I want a metal detector, and I want it to be very cheap and I want it to be the best kind ever. I will not ever detect metal in Scotland, and here's why. Scots are very protective of their ancestral treasures; do not be fooled by the kilts.
Do you detect? Is it fun? Are you tired of it yet? Does it irritate your wife? [Wanna sell me his detector?] Please tell me which features I should get at all costs, and which ones aren't worth it.
I bought shoes today. In the summertime we didn't have shoes to wear, but in the wintertime we'd all get a brand new pair from a mail-order catalog, money made by selling a hog. Daddy always managed to get the money somewhere.
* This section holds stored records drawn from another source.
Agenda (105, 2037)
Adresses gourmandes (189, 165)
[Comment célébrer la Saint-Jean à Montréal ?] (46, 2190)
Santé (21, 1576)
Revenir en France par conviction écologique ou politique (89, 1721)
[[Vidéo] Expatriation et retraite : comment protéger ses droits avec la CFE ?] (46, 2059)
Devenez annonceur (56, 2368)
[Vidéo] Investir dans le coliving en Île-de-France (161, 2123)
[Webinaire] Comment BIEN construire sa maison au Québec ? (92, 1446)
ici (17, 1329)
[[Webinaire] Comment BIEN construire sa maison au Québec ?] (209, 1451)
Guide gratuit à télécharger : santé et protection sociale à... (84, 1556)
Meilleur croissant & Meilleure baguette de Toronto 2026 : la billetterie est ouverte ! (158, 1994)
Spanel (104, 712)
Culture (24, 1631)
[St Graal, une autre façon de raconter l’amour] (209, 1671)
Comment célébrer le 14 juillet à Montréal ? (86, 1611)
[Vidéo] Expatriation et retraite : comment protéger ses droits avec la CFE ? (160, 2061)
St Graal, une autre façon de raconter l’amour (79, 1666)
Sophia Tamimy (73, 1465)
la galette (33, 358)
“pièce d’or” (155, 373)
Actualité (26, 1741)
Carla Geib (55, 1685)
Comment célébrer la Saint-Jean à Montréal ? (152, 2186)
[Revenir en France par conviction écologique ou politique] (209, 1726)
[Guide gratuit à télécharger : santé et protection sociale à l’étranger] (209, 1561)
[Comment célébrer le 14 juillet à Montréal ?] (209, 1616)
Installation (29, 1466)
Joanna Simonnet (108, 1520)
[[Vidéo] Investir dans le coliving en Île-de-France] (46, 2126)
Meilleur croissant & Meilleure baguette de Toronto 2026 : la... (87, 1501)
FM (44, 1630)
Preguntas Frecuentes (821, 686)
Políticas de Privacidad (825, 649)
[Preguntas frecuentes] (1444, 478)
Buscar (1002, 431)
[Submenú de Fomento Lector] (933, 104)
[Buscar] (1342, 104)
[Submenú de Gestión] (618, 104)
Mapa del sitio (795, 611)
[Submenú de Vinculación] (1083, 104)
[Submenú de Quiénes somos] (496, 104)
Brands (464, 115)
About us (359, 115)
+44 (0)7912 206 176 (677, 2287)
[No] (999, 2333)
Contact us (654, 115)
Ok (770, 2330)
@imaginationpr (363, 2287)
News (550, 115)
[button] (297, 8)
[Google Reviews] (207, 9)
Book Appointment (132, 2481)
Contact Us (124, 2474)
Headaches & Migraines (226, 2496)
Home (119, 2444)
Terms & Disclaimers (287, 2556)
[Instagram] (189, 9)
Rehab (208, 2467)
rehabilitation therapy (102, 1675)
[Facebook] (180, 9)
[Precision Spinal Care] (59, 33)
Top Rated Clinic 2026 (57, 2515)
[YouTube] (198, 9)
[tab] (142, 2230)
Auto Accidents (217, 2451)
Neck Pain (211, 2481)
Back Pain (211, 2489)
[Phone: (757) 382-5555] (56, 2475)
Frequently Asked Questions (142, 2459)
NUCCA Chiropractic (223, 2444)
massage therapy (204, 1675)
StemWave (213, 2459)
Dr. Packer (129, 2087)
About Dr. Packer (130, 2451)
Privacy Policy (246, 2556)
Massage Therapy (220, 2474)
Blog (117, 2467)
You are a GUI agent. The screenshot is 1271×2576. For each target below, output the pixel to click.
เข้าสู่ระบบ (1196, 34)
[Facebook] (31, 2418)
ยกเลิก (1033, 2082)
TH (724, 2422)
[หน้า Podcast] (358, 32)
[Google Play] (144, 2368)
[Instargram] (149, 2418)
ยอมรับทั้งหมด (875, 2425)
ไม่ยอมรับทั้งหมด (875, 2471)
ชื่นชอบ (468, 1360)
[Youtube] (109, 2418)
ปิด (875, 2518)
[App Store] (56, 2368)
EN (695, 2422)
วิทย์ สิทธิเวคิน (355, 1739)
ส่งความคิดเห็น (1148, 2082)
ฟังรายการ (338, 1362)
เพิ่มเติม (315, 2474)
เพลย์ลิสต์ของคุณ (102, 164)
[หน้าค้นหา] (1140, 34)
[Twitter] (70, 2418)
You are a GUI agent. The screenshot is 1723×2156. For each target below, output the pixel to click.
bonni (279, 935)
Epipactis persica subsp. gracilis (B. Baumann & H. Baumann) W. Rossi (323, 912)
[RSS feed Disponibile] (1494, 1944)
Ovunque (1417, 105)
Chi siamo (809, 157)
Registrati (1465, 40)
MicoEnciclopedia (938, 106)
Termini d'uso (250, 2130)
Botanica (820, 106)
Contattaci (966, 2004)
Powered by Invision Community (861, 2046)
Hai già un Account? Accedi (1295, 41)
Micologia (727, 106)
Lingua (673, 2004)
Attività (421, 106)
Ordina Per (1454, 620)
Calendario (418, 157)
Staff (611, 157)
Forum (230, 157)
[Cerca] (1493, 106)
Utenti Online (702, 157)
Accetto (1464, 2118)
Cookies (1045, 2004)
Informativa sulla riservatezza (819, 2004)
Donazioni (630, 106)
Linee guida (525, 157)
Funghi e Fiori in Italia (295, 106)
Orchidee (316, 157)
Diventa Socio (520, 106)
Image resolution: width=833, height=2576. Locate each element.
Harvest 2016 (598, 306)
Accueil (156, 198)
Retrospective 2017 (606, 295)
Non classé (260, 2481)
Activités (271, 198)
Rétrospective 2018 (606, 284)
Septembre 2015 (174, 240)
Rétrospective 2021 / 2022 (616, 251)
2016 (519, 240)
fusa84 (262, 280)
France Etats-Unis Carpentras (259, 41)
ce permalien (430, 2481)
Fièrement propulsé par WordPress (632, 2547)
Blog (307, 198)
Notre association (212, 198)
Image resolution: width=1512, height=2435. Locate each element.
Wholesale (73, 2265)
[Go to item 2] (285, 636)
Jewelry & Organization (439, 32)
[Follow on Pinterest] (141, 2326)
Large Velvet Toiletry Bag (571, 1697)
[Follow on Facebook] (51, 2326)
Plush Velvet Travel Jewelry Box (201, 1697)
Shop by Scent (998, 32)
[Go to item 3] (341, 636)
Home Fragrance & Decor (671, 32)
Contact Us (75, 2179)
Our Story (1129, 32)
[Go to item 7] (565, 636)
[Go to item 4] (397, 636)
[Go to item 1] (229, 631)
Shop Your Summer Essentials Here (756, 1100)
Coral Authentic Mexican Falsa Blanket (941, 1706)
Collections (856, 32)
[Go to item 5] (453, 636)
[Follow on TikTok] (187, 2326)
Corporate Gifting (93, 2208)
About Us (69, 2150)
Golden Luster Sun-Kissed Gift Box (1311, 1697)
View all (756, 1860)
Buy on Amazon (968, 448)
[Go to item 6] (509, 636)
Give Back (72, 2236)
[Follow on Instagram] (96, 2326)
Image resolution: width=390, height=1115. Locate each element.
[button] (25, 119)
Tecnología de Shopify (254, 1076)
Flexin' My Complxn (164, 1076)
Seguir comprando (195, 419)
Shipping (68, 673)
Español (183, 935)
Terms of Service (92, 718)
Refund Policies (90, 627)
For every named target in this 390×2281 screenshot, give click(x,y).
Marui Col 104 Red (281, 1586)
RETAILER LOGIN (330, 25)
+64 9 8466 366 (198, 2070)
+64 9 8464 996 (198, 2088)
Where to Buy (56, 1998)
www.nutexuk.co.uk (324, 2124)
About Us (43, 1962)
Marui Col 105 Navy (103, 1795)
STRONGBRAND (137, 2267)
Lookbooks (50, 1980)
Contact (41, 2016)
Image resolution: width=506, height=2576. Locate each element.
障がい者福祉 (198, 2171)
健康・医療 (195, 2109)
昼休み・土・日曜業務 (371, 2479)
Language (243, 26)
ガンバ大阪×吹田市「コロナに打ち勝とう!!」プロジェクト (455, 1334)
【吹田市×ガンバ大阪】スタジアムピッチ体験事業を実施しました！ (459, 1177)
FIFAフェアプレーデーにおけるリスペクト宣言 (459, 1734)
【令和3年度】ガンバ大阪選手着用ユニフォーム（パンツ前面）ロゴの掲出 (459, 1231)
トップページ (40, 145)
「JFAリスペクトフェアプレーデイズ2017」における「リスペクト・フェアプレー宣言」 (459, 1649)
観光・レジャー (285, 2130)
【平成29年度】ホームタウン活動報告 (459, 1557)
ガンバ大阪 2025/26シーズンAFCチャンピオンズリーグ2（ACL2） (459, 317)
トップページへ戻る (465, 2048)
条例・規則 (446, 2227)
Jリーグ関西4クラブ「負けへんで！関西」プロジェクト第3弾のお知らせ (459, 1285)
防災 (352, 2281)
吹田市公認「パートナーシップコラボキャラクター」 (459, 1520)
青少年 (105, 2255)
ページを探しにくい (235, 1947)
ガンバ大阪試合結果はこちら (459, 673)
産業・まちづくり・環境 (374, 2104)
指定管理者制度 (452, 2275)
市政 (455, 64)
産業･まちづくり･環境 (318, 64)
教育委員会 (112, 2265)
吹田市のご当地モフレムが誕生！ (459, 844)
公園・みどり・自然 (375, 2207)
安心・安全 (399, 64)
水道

They're New Balance, which I learned today are made in the U.S. Weird, huh? Is that still legal?
AIR DANCERS ONLY EMBARRASS THEMSELVES:
A bloodmobile sets up in a parking lot here, and then turns Veiny on. Is it my fault he needs narration from Big Lots' sidewalk? HEY I'M FEELING pretty anemic and ALL I NEED IS A PINT AND I'LL BE feeling like myself again HEY BUDDY CAN YOU SPARE A PINT? 'cause I'm awful weak and I'd FEEL GREAT AND STAND UP TALL until I run out of wind and flop over so could you STOP IN AND GIVE ME SOME BLOOD I'd be much obliged JUST A HALF-QUART LIKE ON true blood.
The last time Annie was this mortified by my behavior I had a plate cozy on my head at Applebee's. The server came right over and that was the point.